In this lesson students play two games related to angles, snooker and golf. Look up short videos of both sports online, and briefly discuss how angles are involved in each game.

  1. Use PowerPoint 2 to discuss two things:
    • The path of a ball after it hits the cushion (side of the table).
    • The path of a ball when it is hit by another ball.
  2. Slides One to Three show billiard balls bouncing off cushions. Ask students to look at the first path of the ball and anticipate the direction the ball will bounce off the cushion. Protractors appear to show how the angle of entry and departure are related.
  3. Slides Four to Six show situations where the cue ball hits a target ball. In general, a line from the pocket through the centre of the target ball tells where to aim the cue ball (assuming no spin). After impact the cue ball travels at a normal (right angle) to the line.
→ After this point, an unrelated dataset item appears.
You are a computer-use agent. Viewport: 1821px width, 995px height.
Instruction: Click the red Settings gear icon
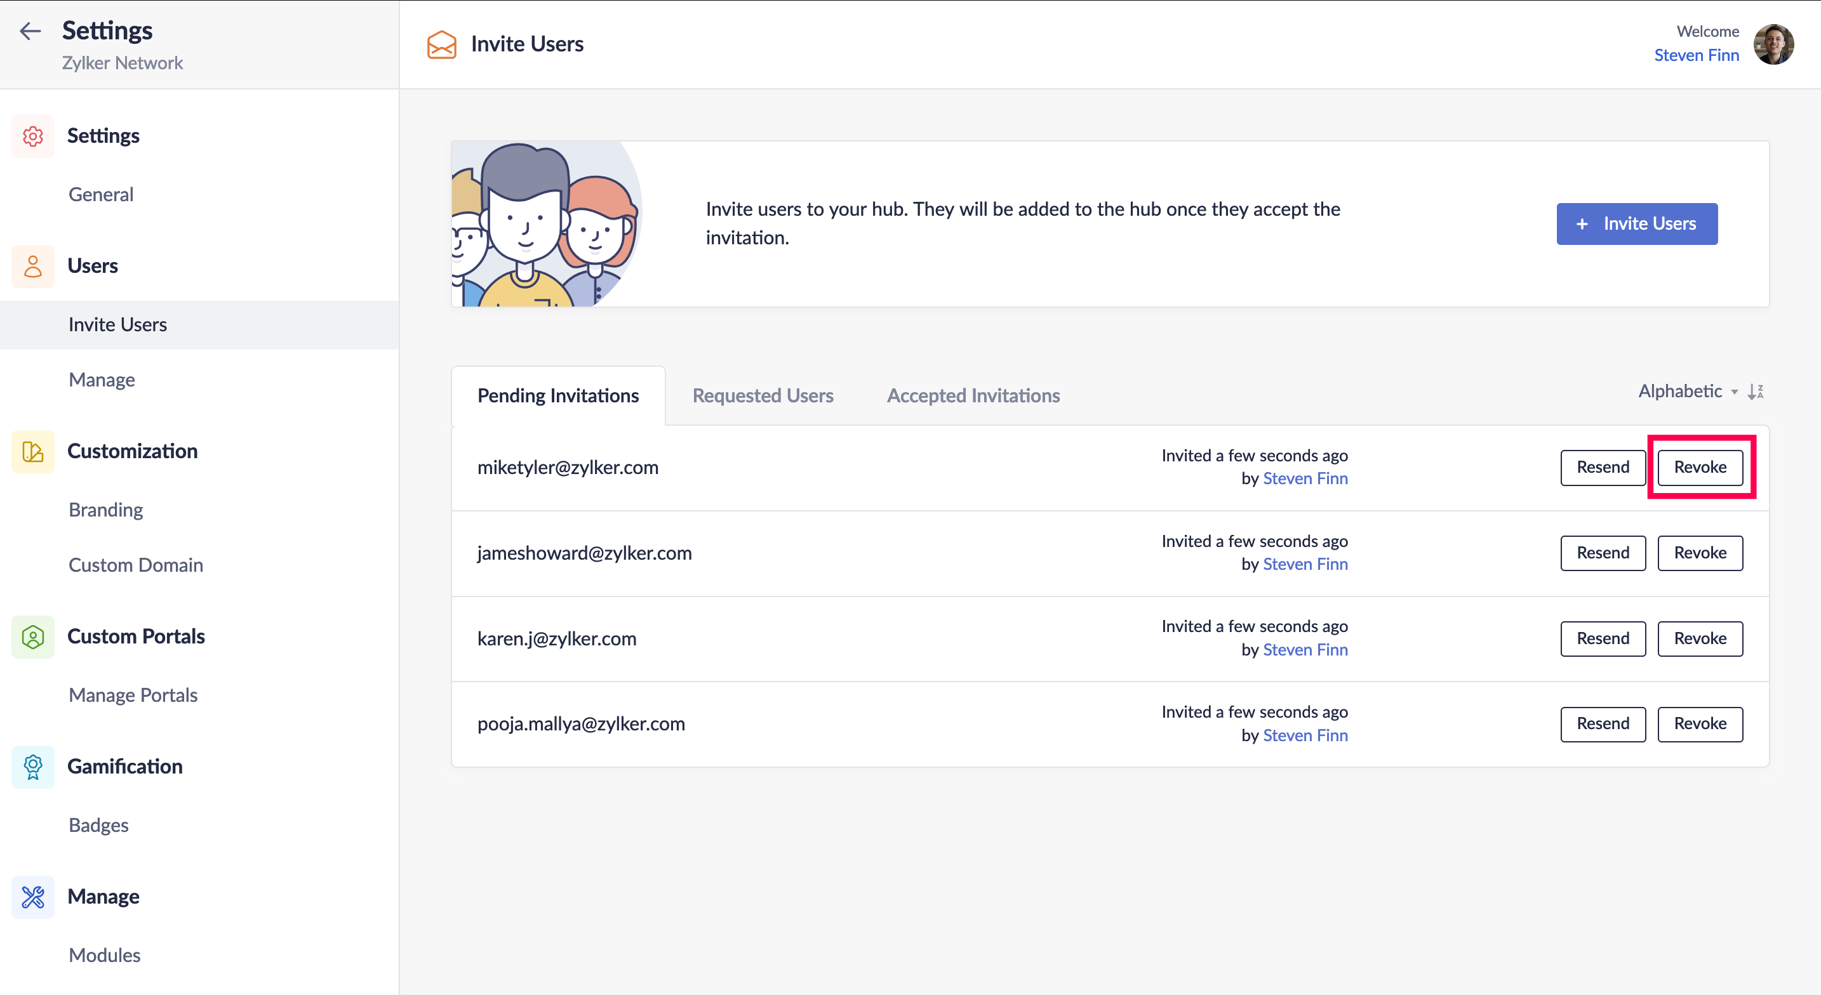[x=33, y=136]
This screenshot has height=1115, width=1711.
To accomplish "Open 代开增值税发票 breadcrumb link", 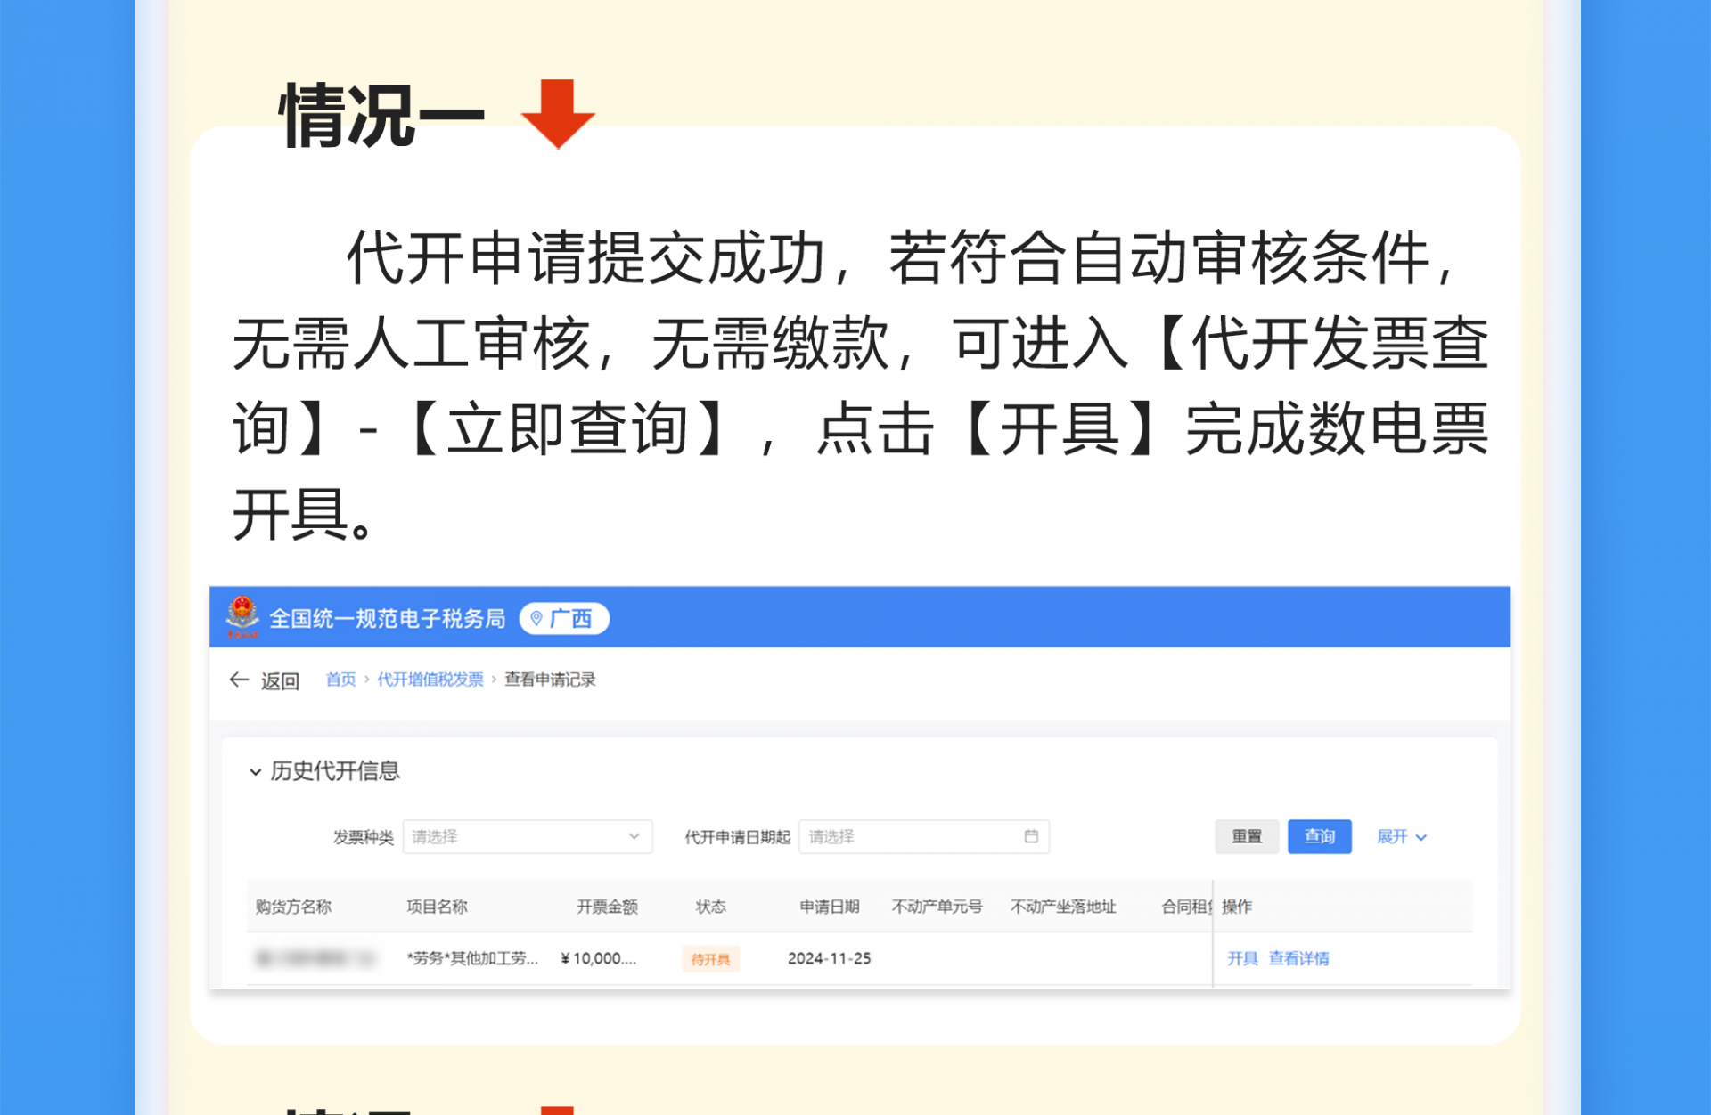I will [430, 680].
The slides also include bounces off the cushion which students should be encouraged to anticipate.
  4. Ask students to estimate the angles for all three slides then reveal the protractors to check. You may need to discuss obtuse angles that measure between 90° and 180°.
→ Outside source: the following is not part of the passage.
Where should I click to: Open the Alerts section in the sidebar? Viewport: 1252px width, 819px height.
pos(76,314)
  5. Copymaster 4 has some scenarios for students to explore. They will need a pencil, ruler and protractor. As your students work look for:
    • Do they recognise that the entry angle must equal the departure angle?
    • Do they orient the protractor, and read the angles properly, to mark the departure path?
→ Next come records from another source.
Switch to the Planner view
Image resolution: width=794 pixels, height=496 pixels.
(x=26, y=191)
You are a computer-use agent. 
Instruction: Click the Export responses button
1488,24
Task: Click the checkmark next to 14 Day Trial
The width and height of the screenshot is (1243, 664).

    • Do they recognise that alternative paths off the cushion are parallel?
    • Do they notice that the angle of the cue ball after impact is normal (at right angles) to the line for the pocket to the target ball?
  6. The golf game is designed to practise angles from 0° to 360° as bearings. To find a bearing measure the angle clockwise from due North. For example, a bearing of 135° is shown below. Note that a bearing is used to face a particular direction, and is used in navigation and orienteering.
    Diagram showing how to measure a 135 degree bearing clockwise from due North.
    Students need to combine their estimates of a bearing and distance to play each shot. Slide Seven shows an example of a hole being played. Provide the students with Copymaster 5, a protractor and ruler. Let them play a round of golf!

Session Four

In this final lesson students apply their knowledge of angles to create a logo with rotational symmetry.

  1. Slides One to Three of PowerPoint 3 show how an element can be rotated to form a logo. The number of rotations of the element before it returns to starting position is called the order of rotational symmetry. The angle of rotation is the result of equally partitioning 360⁰ by the order. For example, to create a logo with rotational symmetry of order four, the element is rotated four times through an angle of 360⁰ ÷ 4 = 90⁰.
  2. After viewing the first three slides, move to complete logos on Slides Four to Six. Discuss how to work out the order of rotational symmetry for each logo, and how the angle through which the logo maps onto itself.
  3. Students can then work on Copymaster 6 which requires them to identify the rotational symmetry of complete logos.
  4. After students have completed the task ask them to design their own logo using rotational symmetry. The completed logos can be given to other students for analysis. Students may wish to use digital technologies, such as PowerPoint, Scratch, or Geogebra to create their logos.